Then, suddenly, the Russian assaults began, and life in the town, some 40 kilometers (25 miles) north of Donetsk city, deteriorated drastically.
As rockets and air strikes started raining down on shaken residents this month, Poroshyna and her neighbors sheltered in basements, emerging between barrages to assess the damage.
The Internet and electricity shut off. A shell landed near Poroshyna’s home. Ukrainian forces struggled to hold positions that had been under their control for months.
Like her mother and grandmother, the 63-year-old was born and raised in Toretsk. She married there. Her son was born and buried in the town after succumbing to an illness.
“This is the kind of bond that is very hard to break. I can’t leave and go away. I can’t,” the 63-year-old told AFP, breaking down in tears.
That Russia now has Toretsk in its sights underlines a worrying trend for Kyiv as the war grinds through its third year.
Ukraine’s troops, already exhausted and outgunned, are being further stretched by new Russian attacks and advances across the more than 1,000-kilometer front line.
Kyiv said the Russian onslaught came following a “protracted lull” in fighting. But the Kremlin is determined to capture the entire Donetsk region, which it claims is part of Russia.
Like many towns and cities in eastern Ukraine, Toretsk bore a different name during the Soviet era: Dzerzhinsk, after Felix Dzerzhinsky, the notorious founder of the Kremlin’s secret police.

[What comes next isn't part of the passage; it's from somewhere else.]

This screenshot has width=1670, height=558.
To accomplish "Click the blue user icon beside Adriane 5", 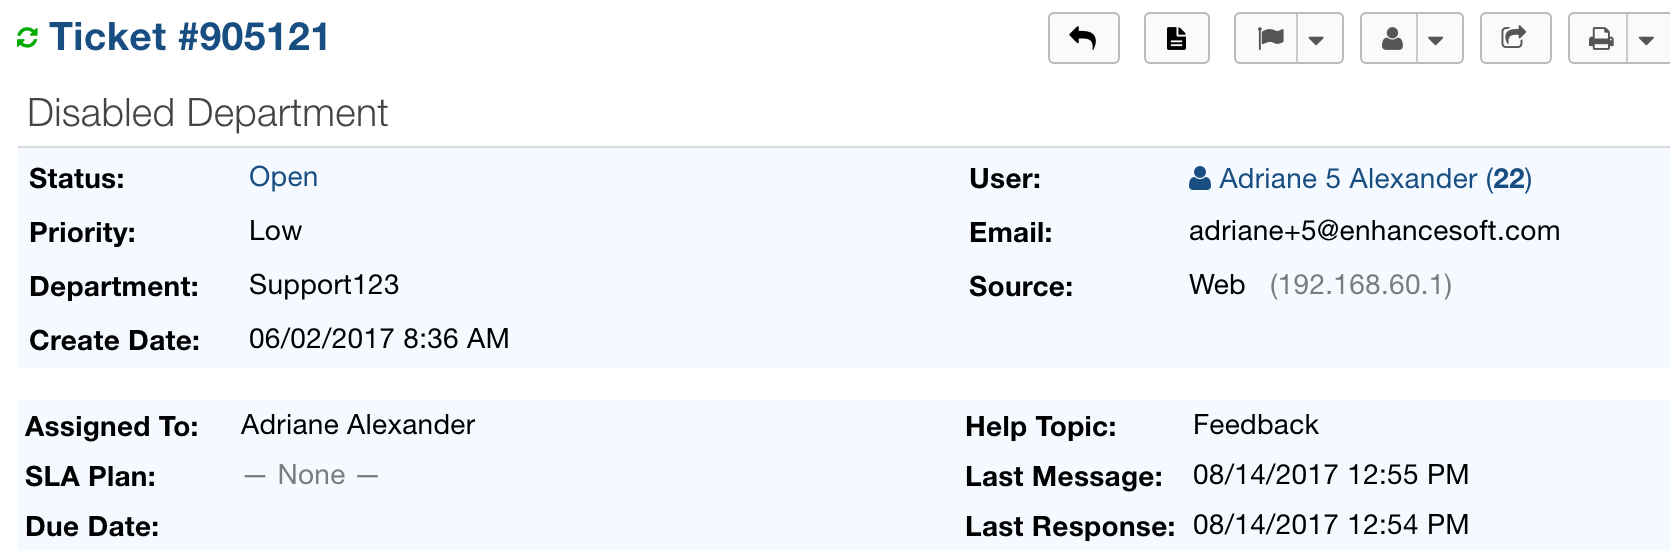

Poroshyna’s husband Oleskandr described it as a quiet industrial settlment — mines below ground, roses above and where around 12,000 regular people lived regular lives.
“It was a good town. Small, compact and always clean. A lot of people stayed here and got married,” he recounted.
When Russian forces invaded in 2022 that changed. First the water went, then gas, then heating, Poroshyna recounted.
“But it was okay. We survived somehow,” she said. “People get used to everything, even this.”
She and her husband described having taken peace in the town for granted, reminiscing over their favorite park and visiting restaurants and concerts.
The recent surge in Russian attacks had rendered their hometown a “dead, broken city,” she said.
Charred Soviet-era housing blocs ripped open by Russian bombardments dot Toretsk. Shelling echoes throughout its emptying streets. Black smoke rises over the horizon.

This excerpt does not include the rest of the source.